The foundation’s role is not to specialise in one domain, but to operate as a command layer that sees multiple realities simultaneously. This is why no single‑domain approach can follow where we lead.
Immediate Action Plan (High‑Level)
Our near‑term focus is tangible, open‑source artifacts that the community can run and build upon. Detailed milestones, timelines, and resource allocations are maintained in separate technical roadmaps and proposal documents.
- Software‑first development – Continue refining the compiler, runtime, and open format. Keep the codebase modular and clean.
- Select open‑hardware targets – Choose one or more RISC‑V platforms (e.g., with safety and vector capabilities) for initial validation. The final selection will balance community adoption, verifiability, and resource constraints.
- Iterative prototyping – Move from simulation to FPGA prototypes, demonstrating the model on real examples (e.g., vector addition, graph algorithms).
- Publish open‑source tools – Release the full stack with clear documentation. A working demonstration carries more weight than extensive whitepapers.
Community Engagement (Regional)
We will engage with open‑hardware ecosystems across regions – Asia‑Pacific, Europe, North America, the Middle East – adapting our message to local interests (rapid prototyping, formal verification, integration with existing foundations, joint research tracks). Each engagement will be guided by technical substance and mutual benefit.
Partnership Without Dependency
We seek collaborators, not only patrons. We offer a novel way to program open hardware – a software stack already functional in simulation. We look for partners to help validate it on real silicon. Partnerships will grow organically from technical alignment, not application forms.
Licensing Compatibility
Our code is licensed under Apache 2.0, aligning with open‑hardware norms (Solderpad/Apache).

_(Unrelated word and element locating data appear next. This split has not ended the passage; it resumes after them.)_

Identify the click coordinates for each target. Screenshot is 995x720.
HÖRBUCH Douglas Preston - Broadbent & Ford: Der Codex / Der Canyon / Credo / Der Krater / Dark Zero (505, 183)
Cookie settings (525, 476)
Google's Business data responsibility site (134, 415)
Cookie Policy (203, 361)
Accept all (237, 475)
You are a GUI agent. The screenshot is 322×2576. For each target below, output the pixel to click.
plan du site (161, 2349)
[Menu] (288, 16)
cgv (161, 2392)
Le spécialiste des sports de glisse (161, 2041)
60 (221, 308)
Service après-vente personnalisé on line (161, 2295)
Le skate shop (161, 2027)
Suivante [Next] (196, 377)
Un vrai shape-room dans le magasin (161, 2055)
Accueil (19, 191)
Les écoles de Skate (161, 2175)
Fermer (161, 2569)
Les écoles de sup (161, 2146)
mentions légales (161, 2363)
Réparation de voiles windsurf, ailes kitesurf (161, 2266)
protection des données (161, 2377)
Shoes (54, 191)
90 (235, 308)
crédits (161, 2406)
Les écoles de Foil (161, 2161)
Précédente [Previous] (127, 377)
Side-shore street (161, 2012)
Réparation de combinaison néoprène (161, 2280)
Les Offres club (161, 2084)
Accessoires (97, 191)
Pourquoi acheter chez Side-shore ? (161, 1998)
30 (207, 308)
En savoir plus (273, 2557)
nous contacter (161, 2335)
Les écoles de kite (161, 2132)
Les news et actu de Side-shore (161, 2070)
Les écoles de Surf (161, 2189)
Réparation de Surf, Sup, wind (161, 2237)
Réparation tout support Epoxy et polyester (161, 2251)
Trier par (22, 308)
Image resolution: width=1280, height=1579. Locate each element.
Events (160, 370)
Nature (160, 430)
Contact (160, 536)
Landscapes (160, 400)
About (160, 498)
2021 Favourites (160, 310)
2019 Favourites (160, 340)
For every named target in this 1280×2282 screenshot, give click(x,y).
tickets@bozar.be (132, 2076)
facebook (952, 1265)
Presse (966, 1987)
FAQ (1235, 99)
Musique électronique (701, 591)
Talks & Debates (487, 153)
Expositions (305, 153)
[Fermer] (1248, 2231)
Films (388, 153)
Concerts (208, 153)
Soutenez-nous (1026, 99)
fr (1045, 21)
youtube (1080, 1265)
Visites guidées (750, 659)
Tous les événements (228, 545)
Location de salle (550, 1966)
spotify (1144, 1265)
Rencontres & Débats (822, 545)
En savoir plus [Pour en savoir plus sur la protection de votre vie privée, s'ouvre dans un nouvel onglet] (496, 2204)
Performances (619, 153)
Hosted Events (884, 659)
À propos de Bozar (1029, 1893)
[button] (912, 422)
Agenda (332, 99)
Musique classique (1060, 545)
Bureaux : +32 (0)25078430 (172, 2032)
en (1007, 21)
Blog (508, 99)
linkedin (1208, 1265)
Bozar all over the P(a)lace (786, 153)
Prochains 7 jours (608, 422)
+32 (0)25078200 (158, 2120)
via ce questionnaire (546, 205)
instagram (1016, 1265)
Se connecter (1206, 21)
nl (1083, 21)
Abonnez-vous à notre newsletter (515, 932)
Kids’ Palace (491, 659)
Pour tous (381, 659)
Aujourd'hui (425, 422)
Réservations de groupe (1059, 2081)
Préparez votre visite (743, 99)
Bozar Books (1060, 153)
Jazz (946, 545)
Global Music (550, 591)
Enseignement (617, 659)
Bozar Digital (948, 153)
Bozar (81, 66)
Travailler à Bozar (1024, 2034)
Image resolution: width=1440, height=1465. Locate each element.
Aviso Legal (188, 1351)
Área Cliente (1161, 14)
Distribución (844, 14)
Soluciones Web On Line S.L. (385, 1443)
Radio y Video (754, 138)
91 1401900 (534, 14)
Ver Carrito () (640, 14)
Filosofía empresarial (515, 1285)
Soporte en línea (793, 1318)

This removes legal friction, making integration easier. (For the whitepaper and certain content, a CC BY‑NC‑ND license is used – this will be reviewed for long‑term ecosystem compatibility as the project matures.)
Resource Sustainability
We will pursue micro‑grants and bounties for specific milestones, prioritise in‑kind support (FPGA cloud access, engineering time), and maintain a lean operational model to bridge initial prototyping independently.
Long‑Term Vision and Success Metrics
Goal: Establish a new computational foundation where structure is the primitive, expressed through open‑source software and eventually adopted by hardware designers.
- Short term – A working prototype on open hardware, with independent teams running our simulator and at least one joint technical publication.
- Medium term – Demonstrate measurable efficiency gains on AI/graph workloads compared to traditional stacks on the same hardware.
- Long term – Contribute to standardisation (e.g., RISC‑V extensions, open format specifications) with reference implementations for global adoption.
Success is measured by adoption, not grant size. If future core designers consider “structural observation” natural, and developers reach for the open format to describe computational structure – we succeed.
Conclusion
The global momentum around open instruction set architectures offers a unique opportunity to embed SSCCS into a living ecosystem where new hardware is being built. By focusing on direct technical engagement with hardware designers and system builders, we turn our foundational nature into our primary asset.
We will approach each region with respect, seeking win‑win relationships with partners willing to engage seriously with our nascent idea. The immediate goal is not to write another proposal, but to produce a tangible, open‑source artifact that the community can see, run, and build upon.